[SOURCE TEXT]
★ ★ ★ ★

Their political organ, the Black Panther: Black Community News Service, was read nationally.

Chairman Fred Hampton formed the original Rainbow Coalition in order to unite different revolutionary groups and ex-gangs into one united front.

Before many groups dared to take a stance against the oppression of LGBTQ people, in 1970, just one year after the Stonewall Rebellion, the Panthers took a public stance recognizing that LGBTQ liberation was an important part of the liberation of all oppressed people.

The Panthers were among the strongest proponents of international solidarity. The Panthers not only opposed Washington’s war on Vietnam, they also offered their members as soldiers to fight on the side of the Vietnamese against the Pentagon. In 1970, the Panthers gave full support to Palestinian liberation when few groups did.

★ ★ ★ ★

[PROBLEMS TO SOLVE]
1. According to the passage on the Black Panthers, what was the name of their political organ?
2. Duplicate the part of the Black Panthers passage starting with "Their political organ, the" and going on through "one united front.".
3. Go on with the passage about the Black Panthers, starting right after its final sentence.

[MATERIAL PROVIDED]

★ ★ ★ ★

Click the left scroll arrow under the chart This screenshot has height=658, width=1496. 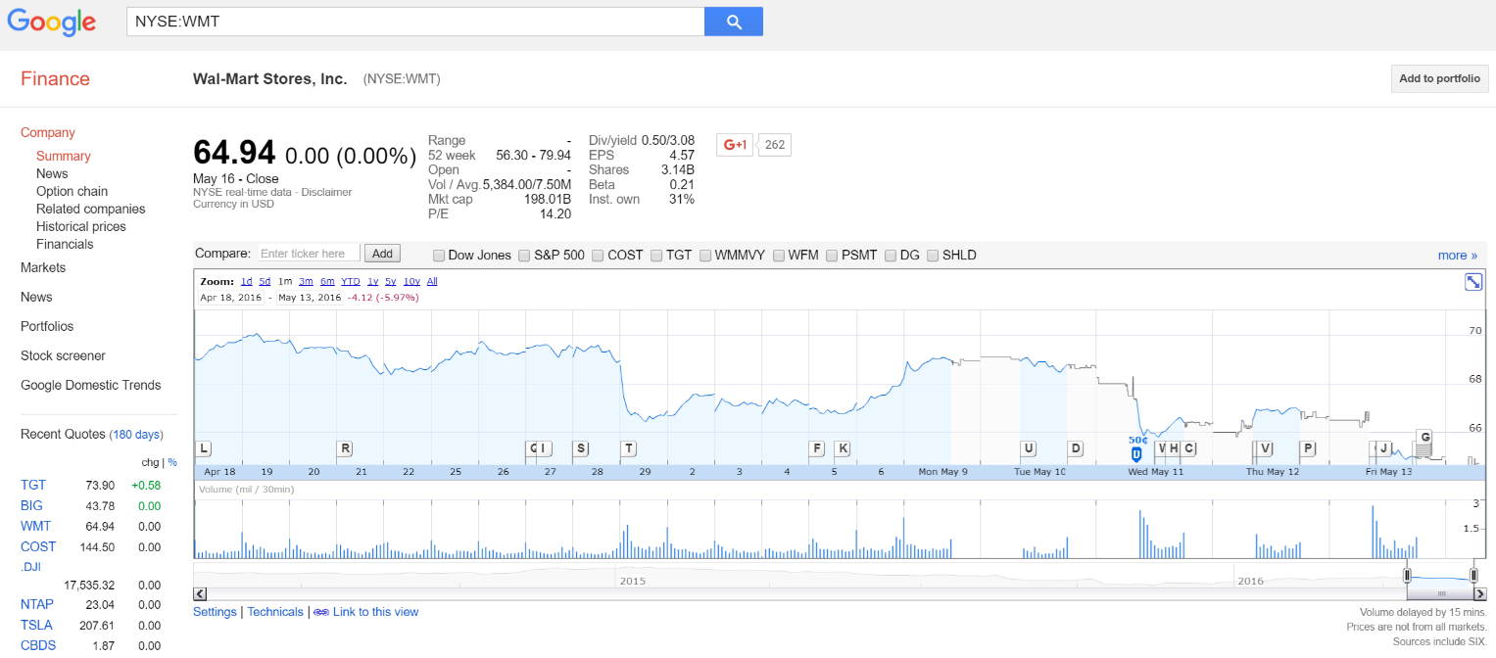200,593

★ ★ ★ ★

[ANSWERS TO THE EXERCISE]
1. The Black Panther: Black Community News Service.

2.
Their political organ, the Black Panther: Black Community News Service, was read nationally.

Chairman Fred Hampton formed the original Rainbow Coalition in order to unite different revolutionary groups and ex-gangs into one united front.

3.
The Panthers’ example inspired other national liberation struggles within the American “prison-house of nations” – a term coined by Lenin to describe the Russian Empire but one that also applies to the United States, where the oppressed Black, Chicano, Puerto Rican, Indigenous nations and others are denied self-determination. The American Indian Movement, the Young Lords, the Brown Berets, the Grey Panthers and other groups emulated the Panthers’ example of self-sacrifice and centralism. We should remember that it was in a Chicago jail cell that Cha Chi Jimenez, the founder of the Young Lords, met Chairman Fred Hampton.

State repression

Despite these amazing achievements in just a few years, the Panthers were never allowed to reach their full potential.  The U.S. government intervened to repress them. FBI director J. Edgar Hoover classified the Panthers as “the greatest threat to the internal security of the country.”

Why did the U.S. government see the Panthers as a threat? Mumia Abu-Jamal explains, “It was terrified that the [Panthers] had the ability to put forward leaders to channel the mass defiance of the 1960s, growing especially militant among African American communities, into a potent revolutionary movement.”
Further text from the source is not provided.